Ambacco incentive payments beginning to wind down

Jun. 07, 2014 @ 04:06 PM

Warm up the fires at City Hall, it’s time to start burning the public’s mortgage on the American Tobacco complex.

The city’s incentive-payment promises for the redevelopment of the former cigarette factory are set to start dropping off as of July 1, when its annual obligation to the project drops from $919,011 to $291,325.

“Everything is starting to stair-step down,” Finance Director David Boyd said, adding that the city’s incentive obligations to American Tobacco’s owners will be complete at the end of fiscal 2016-17.

The city’s overall incentive payout by that time appears likely to clock in at $8.6 million. It stems from a quintet of promises the City Council made early in the 2000s when it was eager to jumpstart the redevelopment of downtown Durham.

The project has since become a “poster child,” in the words of Preservation North Carolina President Myrick Howard, both for downtown’s renaissance and the benefits of finding new uses for old buildings.
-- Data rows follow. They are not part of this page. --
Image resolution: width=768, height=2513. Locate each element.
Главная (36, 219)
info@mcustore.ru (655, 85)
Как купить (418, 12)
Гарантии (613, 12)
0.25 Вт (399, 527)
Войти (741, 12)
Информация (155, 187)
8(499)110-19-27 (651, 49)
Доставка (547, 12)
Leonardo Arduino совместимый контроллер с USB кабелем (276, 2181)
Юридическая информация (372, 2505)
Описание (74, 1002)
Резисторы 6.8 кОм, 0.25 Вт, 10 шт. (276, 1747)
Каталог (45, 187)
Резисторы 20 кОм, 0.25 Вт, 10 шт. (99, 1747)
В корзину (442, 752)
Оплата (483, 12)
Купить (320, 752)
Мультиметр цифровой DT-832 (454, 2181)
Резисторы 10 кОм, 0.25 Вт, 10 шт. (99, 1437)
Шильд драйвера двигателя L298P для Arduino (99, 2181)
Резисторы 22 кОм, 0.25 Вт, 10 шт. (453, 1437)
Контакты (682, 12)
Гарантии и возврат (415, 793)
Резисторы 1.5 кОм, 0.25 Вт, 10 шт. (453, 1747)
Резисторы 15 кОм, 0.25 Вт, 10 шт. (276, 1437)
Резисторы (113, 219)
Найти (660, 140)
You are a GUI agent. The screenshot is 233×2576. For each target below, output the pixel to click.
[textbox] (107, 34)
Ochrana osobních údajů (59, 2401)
City officials believe it’s generated $9 million in revenue for their government that wouldn’t have come in had the former factory site remained derelict.

That doesn’t make the overall project a net money maker for the city, as part of the deal on its end included building and owning one of the three parking decks that surround the development.
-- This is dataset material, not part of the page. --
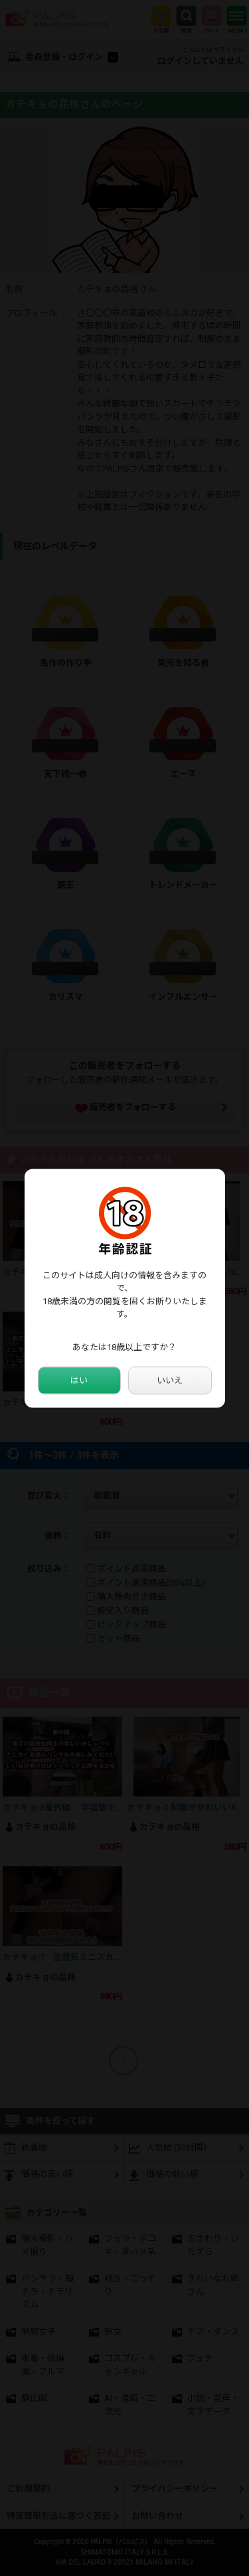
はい (79, 1380)
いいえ (170, 1380)
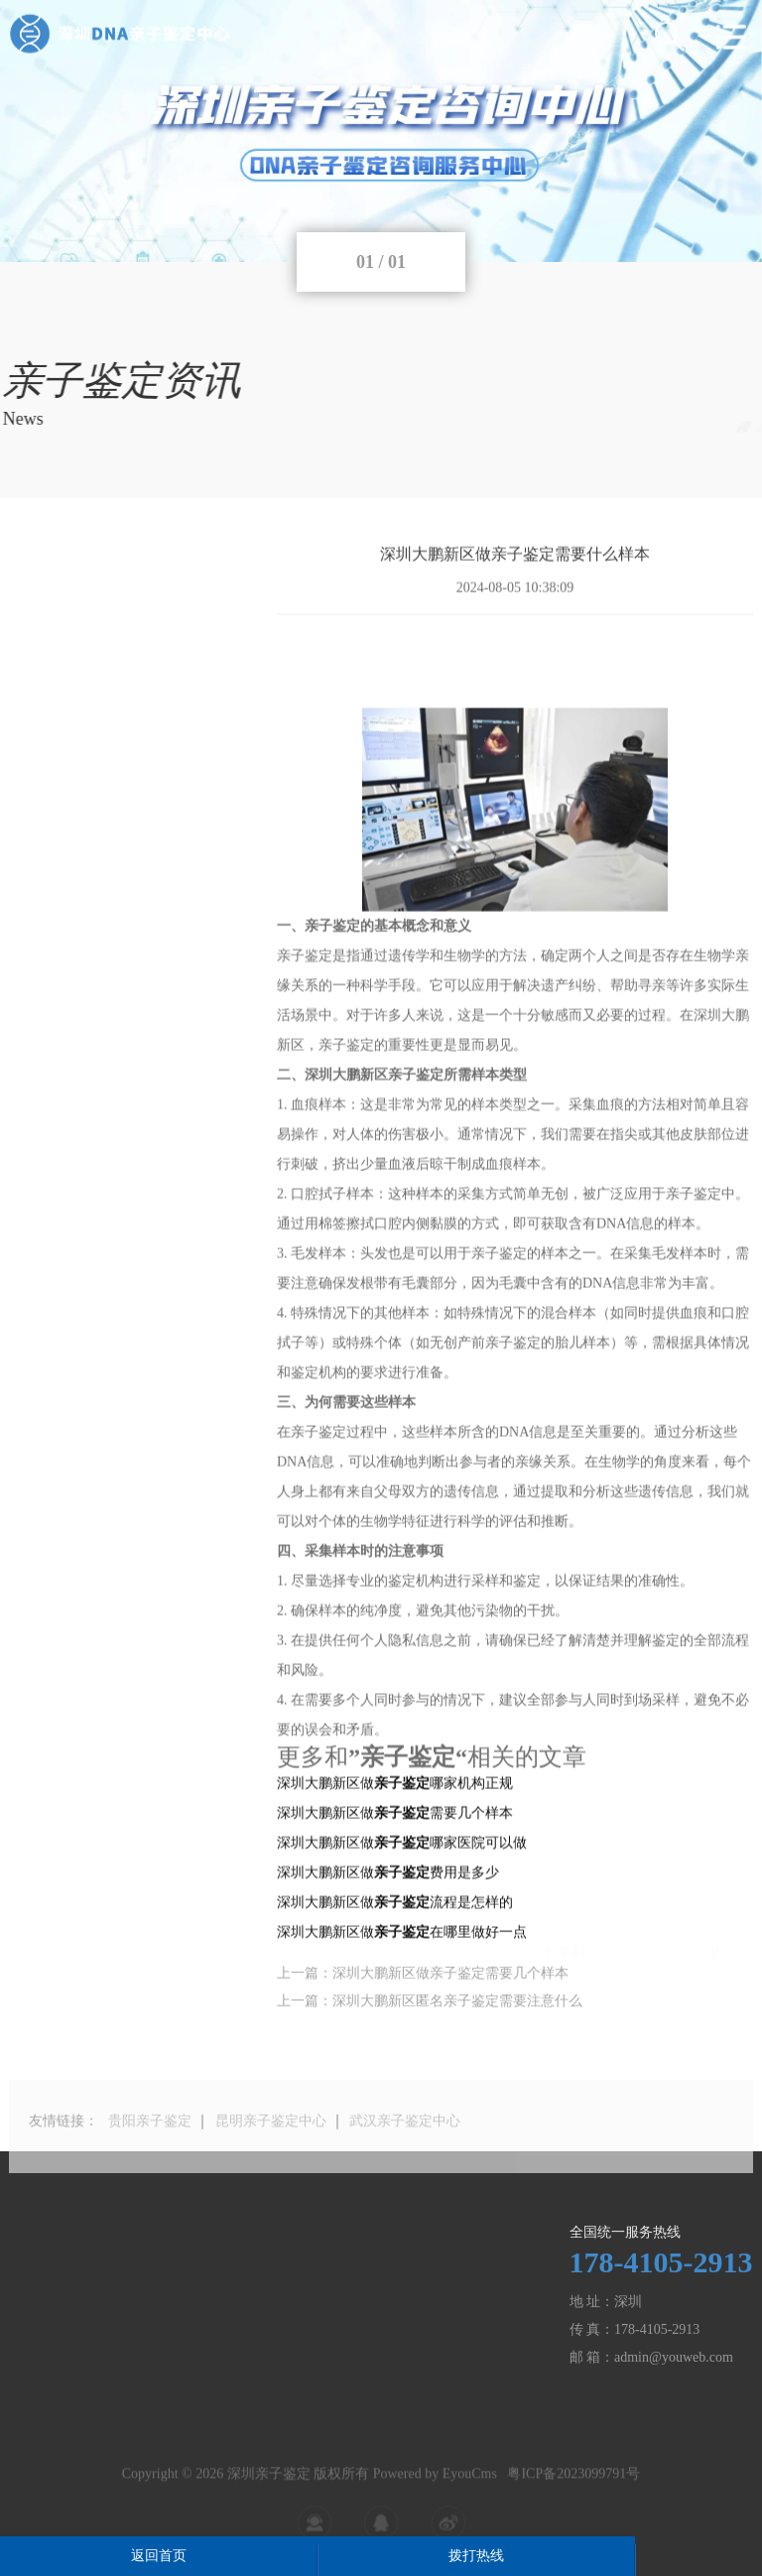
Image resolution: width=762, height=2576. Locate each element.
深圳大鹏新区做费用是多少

The city is still paying about $1.1 million a year to service its construction debt for the North Deck, plus another $340,000 or so a year in management expenses.

All told, by the end of fiscal 2016-17, the city is on track to have paid $30.1 million for its involvement in American Tobacco, counting both its incentive and North Deck obligations, according to a spreadsheet City Manager Tom Bonfield and his staff use to track the deal’s performance.
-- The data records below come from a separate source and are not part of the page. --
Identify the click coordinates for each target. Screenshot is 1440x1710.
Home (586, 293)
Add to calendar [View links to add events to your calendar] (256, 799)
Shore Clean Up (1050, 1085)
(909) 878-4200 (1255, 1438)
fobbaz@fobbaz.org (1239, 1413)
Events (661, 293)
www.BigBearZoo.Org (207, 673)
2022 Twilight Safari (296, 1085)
Adding in the fees motorists pay to park in the North Deck, the city is likely to have received $16.7 million by the end fiscal 2016-17.

The $13.4 million net loss — cash-wise, as the city for having title to the North Deck gets to book it as an asset — is $2.2 million to the good better than what city officials had expected when they originally made the deal.

Property tax receipts and parking-fee collections have bettered the city’s original predictions, while the North Deck debt payouts and management costs closely tracked them.

The city wound up paying American Tobacco’s owners — corporations linked to Capitol Broadcasting Co. — about $1 million more in incentives than the original deal called for.

Boyd said the original plan was for the city to cover part of the bill for building one of the other parking decks. But, the two sides swapping obligations along the way, Capitol ended up writing the check for the South Deck in return for a higher incentive payment.

The American Tobacco deal became the model for future city incentive deals, which at the end of the day are a give-back of part of the tax revenue officials expect a project to generate.

The future deals all stood on their own, meaning none rely for payments on any of the money freed up by the end of the city’s obligations to American Tobacco. That means the American Tobacco complex will be a taxpayer like any other as of the end of fiscal 2016-17.

“That just becomes a revenue stream in taxes,” Bonfield said, adding that the burn-off of incentives is “reducing the expense side of that.”